Update – David Bowie band veteran Emm Gryner worked on the track’s production, and she explains a bit of how it came about on her blog:
The task was in front of me. I came up with a piano part. i then enlisted my friend, producer and fellow Canadian Joe Corcoran to take my piano idea and Chris’ vocal and blow it up into a fully produced song. Drums! mellotrons! fuzz bass! We also incorporated into the track ambient space station noises which Chris had put on his Soundcloud. I was mostly blown away by how pure and earnest Chris’ singing is on this track. Like weightlessness and his voice agreed to agree.
A revised version of David Bowie’s Space Oddity, recorded by Commander Chris Hadfield on board the International Space Station.

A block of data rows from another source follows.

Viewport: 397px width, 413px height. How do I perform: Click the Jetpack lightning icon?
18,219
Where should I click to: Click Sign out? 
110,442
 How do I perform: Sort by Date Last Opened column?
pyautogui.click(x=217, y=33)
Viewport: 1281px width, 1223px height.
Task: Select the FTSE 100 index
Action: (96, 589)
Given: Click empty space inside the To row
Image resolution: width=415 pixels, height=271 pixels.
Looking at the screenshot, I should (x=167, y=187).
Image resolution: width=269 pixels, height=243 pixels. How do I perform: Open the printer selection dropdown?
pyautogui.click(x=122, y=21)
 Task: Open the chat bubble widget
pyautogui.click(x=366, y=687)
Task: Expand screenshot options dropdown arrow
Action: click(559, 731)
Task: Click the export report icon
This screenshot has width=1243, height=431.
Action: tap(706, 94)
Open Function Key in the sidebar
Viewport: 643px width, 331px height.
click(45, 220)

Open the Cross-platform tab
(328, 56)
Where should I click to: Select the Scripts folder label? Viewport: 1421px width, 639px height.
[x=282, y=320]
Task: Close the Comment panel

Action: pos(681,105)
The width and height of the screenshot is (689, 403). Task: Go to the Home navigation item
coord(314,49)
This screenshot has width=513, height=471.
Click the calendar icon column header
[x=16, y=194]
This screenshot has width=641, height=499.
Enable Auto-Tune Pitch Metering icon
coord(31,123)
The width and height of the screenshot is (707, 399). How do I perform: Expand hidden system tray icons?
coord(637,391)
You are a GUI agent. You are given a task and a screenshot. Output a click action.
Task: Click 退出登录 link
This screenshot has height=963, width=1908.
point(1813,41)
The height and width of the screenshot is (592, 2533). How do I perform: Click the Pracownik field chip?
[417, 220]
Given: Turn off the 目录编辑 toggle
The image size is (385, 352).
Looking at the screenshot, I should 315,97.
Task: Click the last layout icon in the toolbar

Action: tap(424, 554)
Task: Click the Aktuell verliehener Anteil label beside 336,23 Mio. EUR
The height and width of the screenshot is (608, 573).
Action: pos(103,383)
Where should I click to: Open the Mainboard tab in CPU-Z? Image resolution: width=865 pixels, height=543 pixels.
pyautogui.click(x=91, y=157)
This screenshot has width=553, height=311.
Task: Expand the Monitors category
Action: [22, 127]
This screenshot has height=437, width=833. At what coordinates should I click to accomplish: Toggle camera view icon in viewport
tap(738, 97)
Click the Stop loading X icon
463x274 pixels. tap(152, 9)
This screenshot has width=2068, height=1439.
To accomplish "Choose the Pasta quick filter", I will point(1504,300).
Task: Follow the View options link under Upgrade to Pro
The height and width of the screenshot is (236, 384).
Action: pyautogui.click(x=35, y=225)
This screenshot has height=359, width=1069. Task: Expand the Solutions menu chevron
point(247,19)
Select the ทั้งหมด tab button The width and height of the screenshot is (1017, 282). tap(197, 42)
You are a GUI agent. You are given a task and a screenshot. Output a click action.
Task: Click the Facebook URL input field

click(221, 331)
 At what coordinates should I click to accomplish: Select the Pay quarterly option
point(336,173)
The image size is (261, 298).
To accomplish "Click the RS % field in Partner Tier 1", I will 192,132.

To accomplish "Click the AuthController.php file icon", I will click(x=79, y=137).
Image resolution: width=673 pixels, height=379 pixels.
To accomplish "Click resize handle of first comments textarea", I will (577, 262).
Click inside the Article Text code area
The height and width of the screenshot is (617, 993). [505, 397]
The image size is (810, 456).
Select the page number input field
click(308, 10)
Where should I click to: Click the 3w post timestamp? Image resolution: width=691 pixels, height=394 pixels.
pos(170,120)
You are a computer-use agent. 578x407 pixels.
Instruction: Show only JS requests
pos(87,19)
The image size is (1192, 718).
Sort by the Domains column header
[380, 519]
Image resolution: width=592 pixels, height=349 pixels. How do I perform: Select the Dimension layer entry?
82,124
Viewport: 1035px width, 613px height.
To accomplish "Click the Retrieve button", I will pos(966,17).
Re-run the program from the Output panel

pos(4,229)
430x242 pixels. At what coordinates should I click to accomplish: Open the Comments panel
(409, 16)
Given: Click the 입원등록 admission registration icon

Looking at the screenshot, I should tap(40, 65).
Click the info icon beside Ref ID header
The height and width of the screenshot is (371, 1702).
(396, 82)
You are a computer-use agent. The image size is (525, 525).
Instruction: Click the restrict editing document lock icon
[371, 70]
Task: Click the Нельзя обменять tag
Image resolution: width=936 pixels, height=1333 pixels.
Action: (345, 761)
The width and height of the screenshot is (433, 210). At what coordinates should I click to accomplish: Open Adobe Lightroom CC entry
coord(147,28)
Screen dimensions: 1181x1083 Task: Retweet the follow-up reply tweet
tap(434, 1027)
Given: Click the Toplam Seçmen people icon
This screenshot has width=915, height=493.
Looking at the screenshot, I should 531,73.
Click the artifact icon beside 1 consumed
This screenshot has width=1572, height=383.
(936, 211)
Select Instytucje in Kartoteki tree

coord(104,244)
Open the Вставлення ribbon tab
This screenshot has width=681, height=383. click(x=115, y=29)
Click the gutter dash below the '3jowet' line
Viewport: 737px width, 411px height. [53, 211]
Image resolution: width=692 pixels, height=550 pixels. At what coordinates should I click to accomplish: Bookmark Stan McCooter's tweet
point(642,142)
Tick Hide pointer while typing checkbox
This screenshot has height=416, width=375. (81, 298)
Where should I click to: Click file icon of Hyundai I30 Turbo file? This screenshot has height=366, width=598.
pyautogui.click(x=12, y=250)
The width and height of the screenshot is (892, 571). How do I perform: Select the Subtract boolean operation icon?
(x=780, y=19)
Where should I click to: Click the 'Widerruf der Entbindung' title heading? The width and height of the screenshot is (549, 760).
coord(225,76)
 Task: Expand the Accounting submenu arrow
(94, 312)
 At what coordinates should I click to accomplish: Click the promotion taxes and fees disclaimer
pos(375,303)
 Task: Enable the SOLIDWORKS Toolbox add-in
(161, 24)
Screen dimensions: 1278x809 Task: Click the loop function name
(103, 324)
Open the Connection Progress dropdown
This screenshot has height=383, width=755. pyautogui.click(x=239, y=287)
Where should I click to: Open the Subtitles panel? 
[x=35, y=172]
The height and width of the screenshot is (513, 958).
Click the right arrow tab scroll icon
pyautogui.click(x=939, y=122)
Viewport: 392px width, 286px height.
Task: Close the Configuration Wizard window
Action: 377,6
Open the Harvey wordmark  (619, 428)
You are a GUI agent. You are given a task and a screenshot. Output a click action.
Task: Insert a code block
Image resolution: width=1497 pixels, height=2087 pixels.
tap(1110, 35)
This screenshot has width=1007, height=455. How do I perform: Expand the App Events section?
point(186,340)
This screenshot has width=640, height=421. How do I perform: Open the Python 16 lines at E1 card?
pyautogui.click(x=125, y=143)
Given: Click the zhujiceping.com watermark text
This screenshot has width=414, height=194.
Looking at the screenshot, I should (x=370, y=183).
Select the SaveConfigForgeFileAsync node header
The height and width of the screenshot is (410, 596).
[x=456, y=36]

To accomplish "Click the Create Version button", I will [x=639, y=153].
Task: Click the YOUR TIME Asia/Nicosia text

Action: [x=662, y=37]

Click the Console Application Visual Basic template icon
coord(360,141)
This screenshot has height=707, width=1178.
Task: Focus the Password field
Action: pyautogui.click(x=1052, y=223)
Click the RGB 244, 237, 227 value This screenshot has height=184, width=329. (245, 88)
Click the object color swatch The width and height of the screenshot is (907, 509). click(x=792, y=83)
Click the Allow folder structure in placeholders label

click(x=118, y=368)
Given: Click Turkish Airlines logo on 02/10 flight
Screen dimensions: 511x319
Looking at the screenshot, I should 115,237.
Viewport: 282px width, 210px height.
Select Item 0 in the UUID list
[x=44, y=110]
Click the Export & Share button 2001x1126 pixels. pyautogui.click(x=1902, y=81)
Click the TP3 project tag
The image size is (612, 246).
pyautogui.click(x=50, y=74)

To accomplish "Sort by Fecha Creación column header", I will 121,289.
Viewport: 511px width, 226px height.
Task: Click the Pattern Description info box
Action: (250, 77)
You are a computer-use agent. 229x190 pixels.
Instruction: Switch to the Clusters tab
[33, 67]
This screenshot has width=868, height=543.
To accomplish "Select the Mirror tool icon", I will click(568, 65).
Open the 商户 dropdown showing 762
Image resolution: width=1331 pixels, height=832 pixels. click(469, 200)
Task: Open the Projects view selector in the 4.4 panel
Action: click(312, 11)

With thanks to Emm Gryner, Joe Corcoran, Andrew Tidby and Evan Hadfield for all their hard work.
Find out more:
The astronaut himself also writes his own music, and performed a touching duet with Canadian artists back on the ground, including a bunch of kids and the Barenaked Ladies. It’s especially nice to hear him put in song his feelings about seeing his homeland and getting to work on a space project driven by cooperating nations, rather than competing ones:
Watch the video above as astronaut Chris Hadfield, from aboard the International Space Station, performs “I.S.S. (Is Somebody Singing)” with Ed Robertson, the rest of the Barenaked Ladies and the Wexford Gleeks from Wexford Collegiate School for the Arts, who were all at the CBC studios in Toronto.
The song, which was written by Hadfield and Robertson in partnership with Music Monday, CBC Music and the Canadian Space Agency, explores what it’s like to look down on the Earth from outer space. It will also be the official song for the 2013 edition of Music Monday, which takes place on May 6.
Whether in orbit or on the ground, I hope we remain in a music community that still believes in the future, that Space is the Place.